Assuming that you have a file of key=value pairs, potentially with spaces around the =, you can delete, modify in-place or append key-value pairs at will using awk even if the keys or values contain special regex sequences:

# Using awk to delete, modify or append keys
# In case of an error the original configuration file is left intact
# Also leaves a timestamped backup copy (omit the cp -p if none is required)
CONFIG_FILE=file.conf
cp -p "$CONFIG_FILE" "$CONFIG_FILE.orig.`date \"+%Y%m%d_%H%M%S\"`" &&
awk -F '[ \t]*=[ \t]*' '$1=="keytodelete" { next } $1=="keytomodify" { print "keytomodify=newvalue" ; next } { print } END { print "keytoappend=value" }' "$CONFIG_FILE" >"$CONFIG_FILE~" &&
mv "$CONFIG_FILE~" "$CONFIG_FILE" ||
echo "an error has occurred (permissions? disk space?)"

Comments

4
sed "/^$old/s/\(.[^=]*\)\([ \t]*=[ \t]*\)\(.[^=]*\)/\1\2$replace/" configfile

Comments

3

So I can not take any credit for this as it is a combination of stackoverflow answers and help from irc.freenode.net #bash channel but here are bash functions now to both set and read config file values:

# https://stackoverflow.com/a/2464883
# Usage: config_set filename key value
function config_set() {
  local file=$1
  local key=$2
  local val=${@:3}

  ensureConfigFileExists "${file}"

  # create key if not exists
  if ! grep -q "^${key}=" ${file}; then
    # insert a newline just in case the file does not end with one
    printf "\n${key}=" >> ${file}
  fi

  chc "$file" "$key" "$val"
}

function ensureConfigFileExists() {
  if [ ! -e "$1" ] ; then
    if [ -e "$1.example" ]; then
      cp "$1.example" "$1";
    else
      touch "$1"
    fi
  fi
}

# thanks to ixz in #bash on irc.freenode.net
function chc() { gawk -v OFS== -v FS== -e 'BEGIN { ARGC = 1 } $1 == ARGV[2] { print ARGV[4] ? ARGV[4] : $1, ARGV[3]; next } 1' "$@" <"$1" >"$1.1"; mv "$1"{.1,}; }

# https://unix.stackexchange.com/a/331965/312709
# Usage: local myvar="$(config_get myvar)"
function config_get() {
    val="$(config_read_file ${CONFIG_FILE} "${1}")";
    if [ "${val}" = "__UNDEFINED__" ]; then
        val="$(config_read_file ${CONFIG_FILE}.example "${1}")";
    fi
    printf -- "%s" "${val}";
}
function config_read_file() {
    (grep -E "^${2}=" -m 1 "${1}" 2>/dev/null || echo "VAR=__UNDEFINED__") | head -n 1 | cut -d '=' -f 2-;
}

at first I was using the accepted answer's sed solution: https://stackoverflow.com/a/2464883/2683059

however if the value has a / char it breaks

Comments

0

in general it's easy to extract the info with grep and cut:


cat "$FILE" | grep "^${KEY}${DELIMITER}" | cut -f2- -d"$DELIMITER"

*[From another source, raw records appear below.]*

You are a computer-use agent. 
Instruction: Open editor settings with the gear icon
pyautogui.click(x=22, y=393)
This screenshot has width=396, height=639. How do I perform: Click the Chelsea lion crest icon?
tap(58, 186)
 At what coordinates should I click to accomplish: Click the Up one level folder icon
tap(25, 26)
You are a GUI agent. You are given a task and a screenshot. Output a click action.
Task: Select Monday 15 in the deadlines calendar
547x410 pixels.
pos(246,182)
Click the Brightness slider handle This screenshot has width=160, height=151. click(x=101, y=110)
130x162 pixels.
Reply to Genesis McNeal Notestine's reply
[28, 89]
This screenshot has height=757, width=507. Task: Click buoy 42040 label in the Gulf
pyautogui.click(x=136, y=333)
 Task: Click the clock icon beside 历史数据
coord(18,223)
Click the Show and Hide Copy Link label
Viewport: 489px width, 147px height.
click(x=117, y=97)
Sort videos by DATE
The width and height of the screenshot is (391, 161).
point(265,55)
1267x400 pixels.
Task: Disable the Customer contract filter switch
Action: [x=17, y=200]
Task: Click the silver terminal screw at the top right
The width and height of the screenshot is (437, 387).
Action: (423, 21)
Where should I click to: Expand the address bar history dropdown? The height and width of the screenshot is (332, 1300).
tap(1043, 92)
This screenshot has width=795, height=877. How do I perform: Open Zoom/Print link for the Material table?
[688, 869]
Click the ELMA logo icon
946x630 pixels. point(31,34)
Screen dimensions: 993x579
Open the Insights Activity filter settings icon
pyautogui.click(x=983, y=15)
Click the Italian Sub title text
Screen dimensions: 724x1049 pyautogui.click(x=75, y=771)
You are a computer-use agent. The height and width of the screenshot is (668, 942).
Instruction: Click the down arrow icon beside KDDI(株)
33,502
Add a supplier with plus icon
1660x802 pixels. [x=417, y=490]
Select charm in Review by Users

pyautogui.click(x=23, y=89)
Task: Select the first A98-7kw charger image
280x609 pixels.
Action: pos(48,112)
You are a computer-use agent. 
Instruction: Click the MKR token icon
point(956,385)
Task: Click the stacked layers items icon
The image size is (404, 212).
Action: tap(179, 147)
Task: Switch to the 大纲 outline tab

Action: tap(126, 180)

to update you could do something like this:


mv "$FILE" "$FILE.bak"
cat "$FILE.bak" | grep -v "^${KEY}${DELIMITER}" > "$FILE"
echo "${KEY}${DELIMITER}${NEWVALUE}" >> "$FILE"

this would not maintain the order of the key-value pairs obviously. add error checking to make sure you don't lose your data.

1 Comment

if you run out of disk space or if for whatever reason you cannot create FILE then your solution will leave FILE missing (one would have to manually rename FILE.bak back to FILE to recover.)
0

I have done this:

new_port=$1
sed "s/^port=.*/port=$new_port/" "$CONFIG_FILE" > /yourPath/temp.x
mv /yourPath/temp.x "$CONFIG_FILE"

This will change port= to port=8888 in your config file if you choose 8888 as $1 for example.

Comments

-1

Suppose your config file is in below format:

CONFIG_NUM=4
CONFIG_NUM2=5
CONFIG_DEBUG=n

In your bash script, you can use:

CONFIG_FILE=your_config_file
. $CONFIG_FILE

if [ $CONFIG_DEBUG == "y" ]; then
    ......
else
    ......
fi

$CONFIG_NUM, $CONFIG_NUM2, $CONFIG_DEBUG is what you need.

After your read the values, write it back will be easy:

echo "CONFIG_DEBUG=y" >> $CONFIG_FILE

1 Comment

That won't replace the value, just add it again at the bottom, it's completely dependent on the config file being a valid bash script, and... wow, what if there's something malicious in the config file?